Dusty ringhiava, con il pelo ritto. Mio padre è corso in garage e ha afferrato quella stessa pala che TJ aveva usato due anni prima. Ha colpito Dusty prima che potesse scappare. Dusty ha messo mio padre in un angolo. I cani saltavano nei loro recinti e abbaiavano eccitati. Mio padre ha provato colpirlo con la pala in modo da potersi allontanare, ma Dusty lo teneva all'angolo. Ho abbracciato uno dei cani e ho cominciato a piangere. Aaron mi ha urlato di smetterla, e ho trattenuto le lacrime. JT è rientrato in casa correndo ed è tornato con dei biscotti e una bistecca. I biscotti erano una ricompensa che davamo a Dusty una volta a settimana, e TJ glieli ha tirati nel recinto. Il lupo ha rivolto lo sguardo in quella direzione, e mio padre è uscito dall'angolo. Dusty si è girato e si è messo a inseguire mio padre. TJ si è affacciato all'interno del recinto e ha agitato la bistecca. Quando Dusty lo ha guardato, TJ gliel'ha tirata; Dusty è corso dietro alla bistecca. Mio padre ha chiuso a chiave il cancello del recinto. Non lo ha mai più aperto.

Più tardi, in un raro momento di sincerità, mio padre ha ammesso che non avrebbe mai dovuto prendere Dusty. Ma ha detto anche che non si pentiva di averlo fatto.

Dusty. Foto per gentile concessione dell'autore

"Gli volevo un bene enorme," si era giustificato mio padre. "Era bellissimo."

Nella sua voce, riuscivo a sentire la sua parte infantile. La sua infanzia era stata molto peggiore della mia—una madre autoritaria, una famiglia austera. Da bambino non gli era stato permesso di avere un cane. Mio padre aveva smesso di parlare con i suoi genitori quando io ero un ragazzino, e anche se non parlava quasi mai di sua madre, criticava spesso suo padre per aver pensato più ad andare a caccia e a pesca con i suoi amici che a passare del tempo coi figli.

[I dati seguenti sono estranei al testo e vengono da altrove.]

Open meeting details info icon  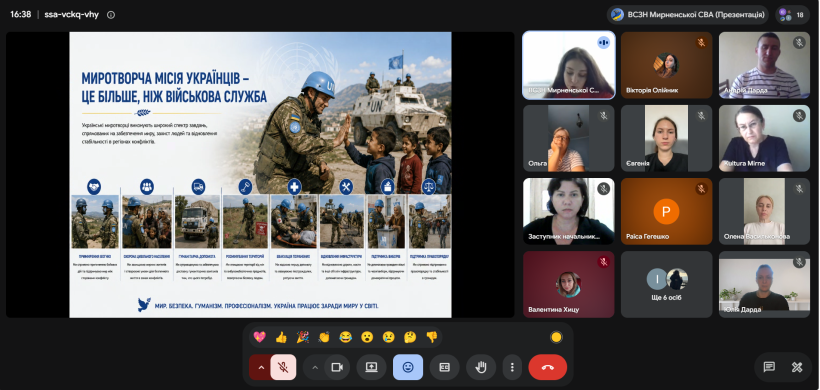[111, 15]
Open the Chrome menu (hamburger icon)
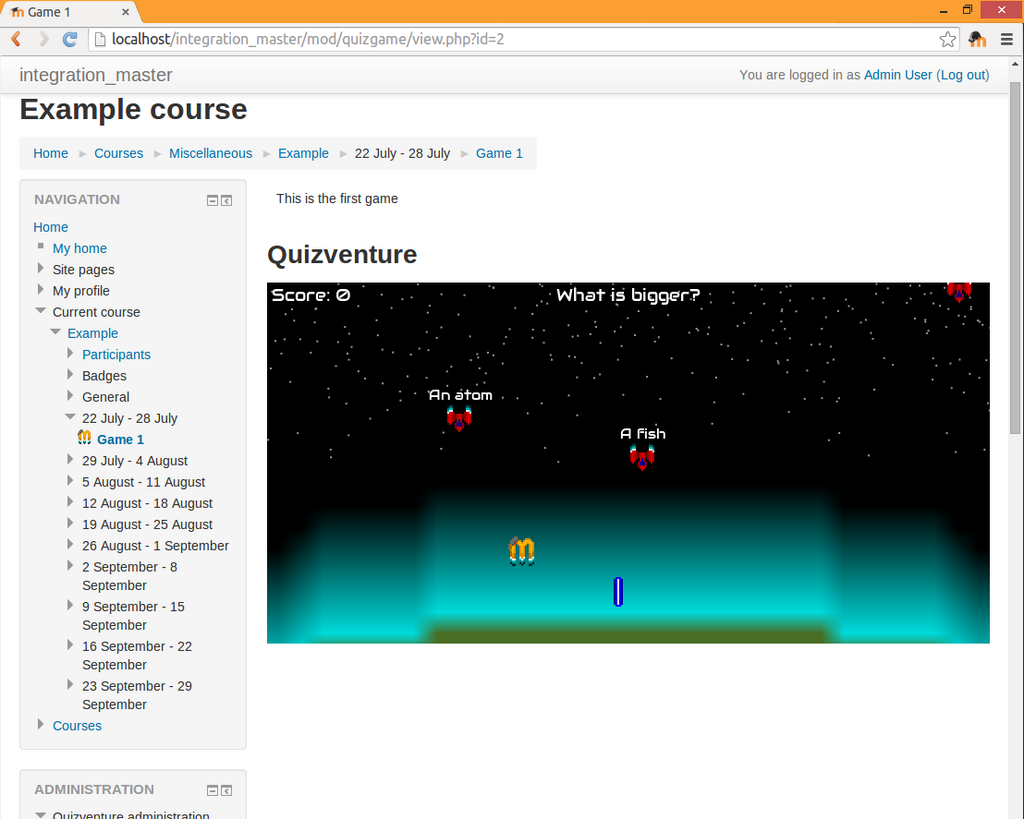Screen dimensions: 1024x819 coord(1006,39)
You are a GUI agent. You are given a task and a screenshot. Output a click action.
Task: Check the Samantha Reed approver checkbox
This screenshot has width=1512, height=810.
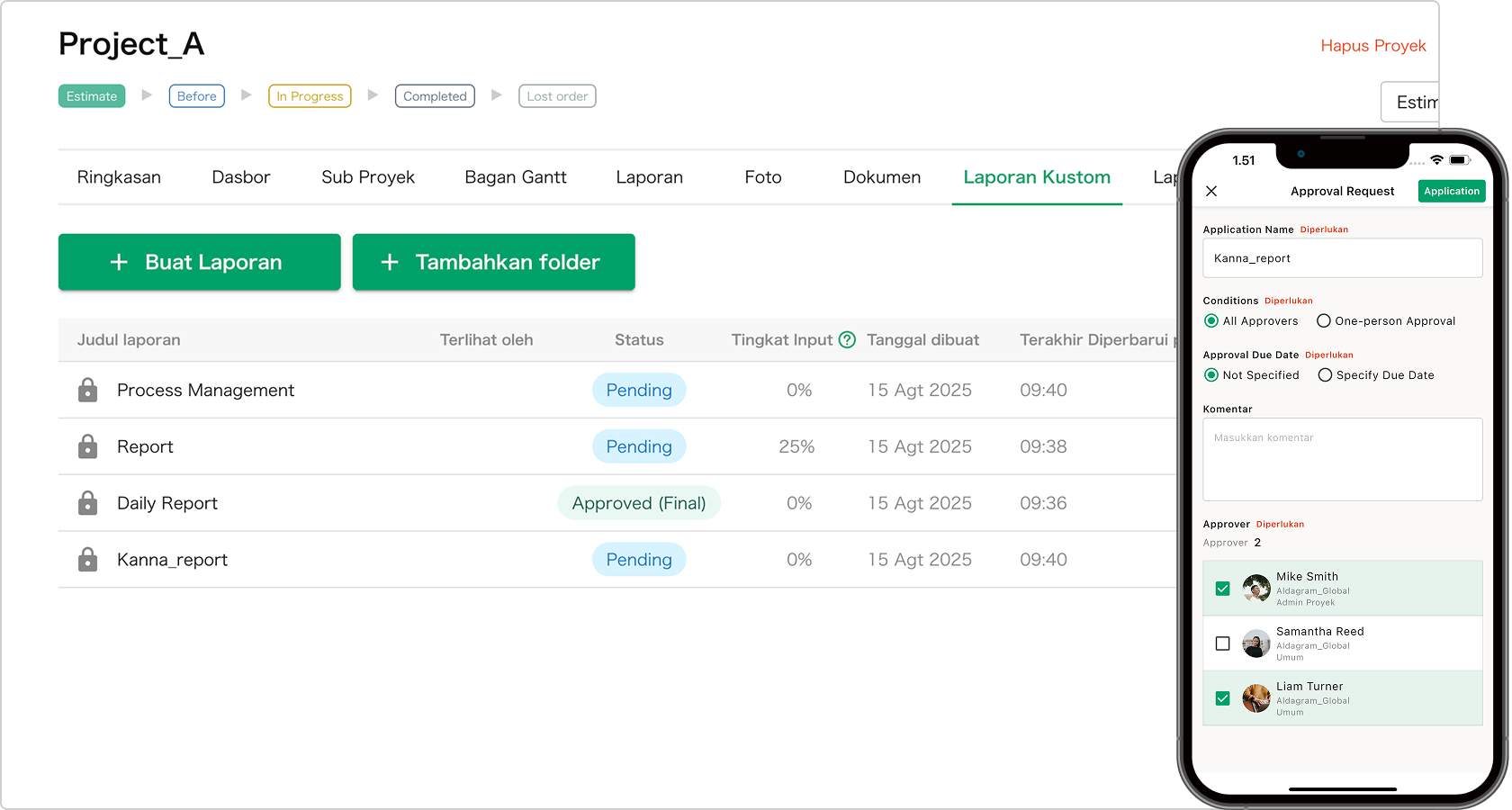[x=1222, y=644]
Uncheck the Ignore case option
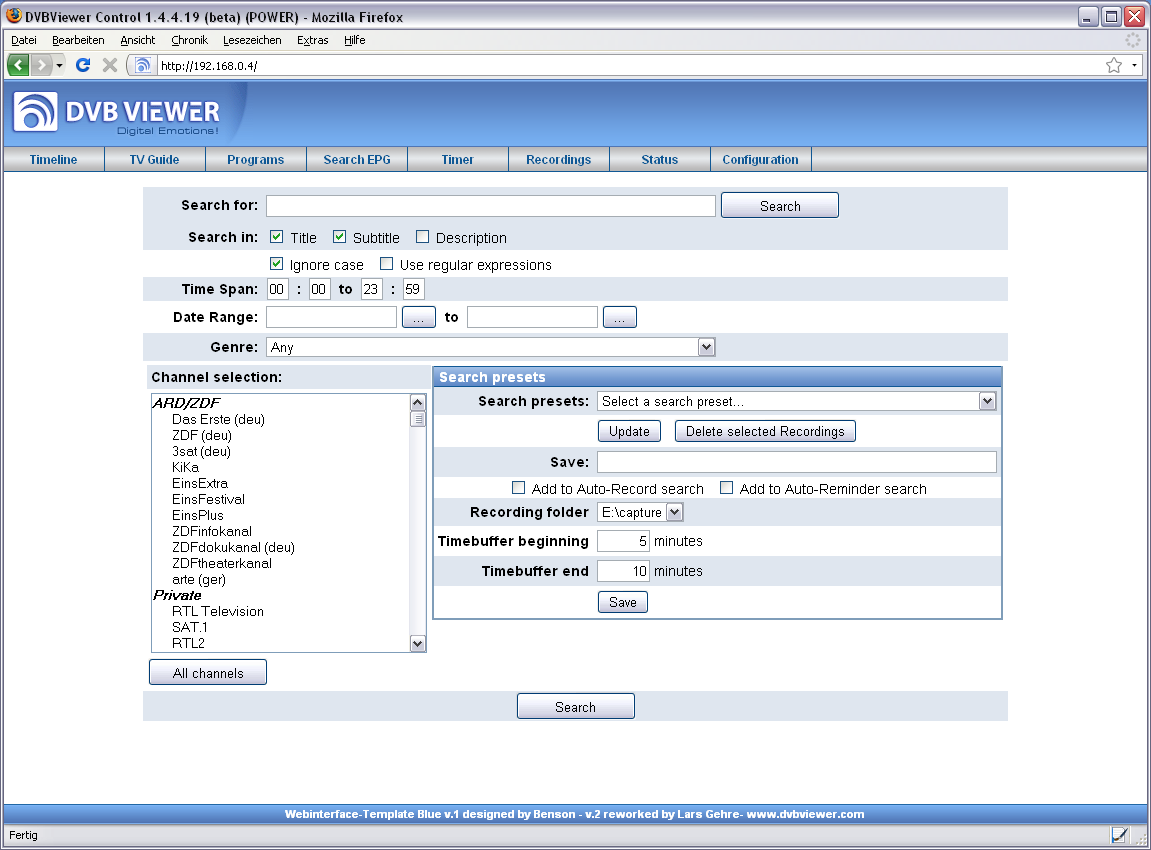Viewport: 1151px width, 850px height. (x=277, y=264)
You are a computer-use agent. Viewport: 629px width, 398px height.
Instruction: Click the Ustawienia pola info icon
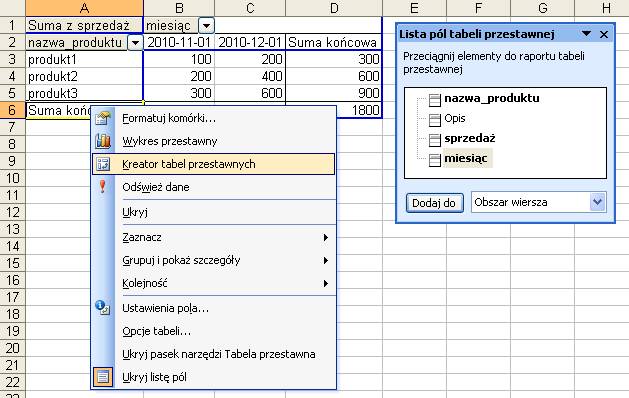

Per mio padre, le gare in slitta con me e i miei fratelli lo facevano sentire un genitore migliore di quello che aveva avuto lui. Insomma, le sue intenzioni erano buone. Solo che non aveva mai affrontato i suoi problemi emotivi. Un adulto responsabile non avrebbe mai comprato un lupo. Si sarebbe fermato a riflettere e avrebbe pensato: E se non riuscissi ad addomesticarlo?

Dopo quell'incidente, mio padre aveva provato a trovare una nuova casa per Dusty. Aveva chiamato degli zoo e delle riserve, ma nessuno voleva il nostro lupo. Gli altri lupi non lo avrebbero mai accettato, il che equivaleva a una condanna a morte. Come capita prima o poi a chiunque compri un animale selvatico, mio padre si era trovato a non sapere cosa fare. Non voleva sopprimerlo, e tenerlo per sempre rinchiuso in gabbia era una tortura. In più, mio padre era terrorizzato dal fatto che se l'avesse lasciato libero il lupo avrebbe potuto attaccare qualcuno. Alla fine, due anni dopo che Dusty l'aveva morso, mio padre ha messo dei tranquillanti nel cibo che gli tirava all'interno del recinto. Dusty aveva mangiato tutto, aveva camminato per un po' all'interno del recinto come ubriaco e poi si era sdraiato su un fianco e aveva chiuso gli occhi. Aveva respirato sempre più piano fino a morire.

Io e i miei fratelli siamo rimasti in piedi accanto a nostro padre, a guardare il corpo senza vita di Dusty. Mio padre ha cominciato a piangere. "È la cosa più difficile che abbia mai dovuto fare," ha detto, asciugandosi le lacrime.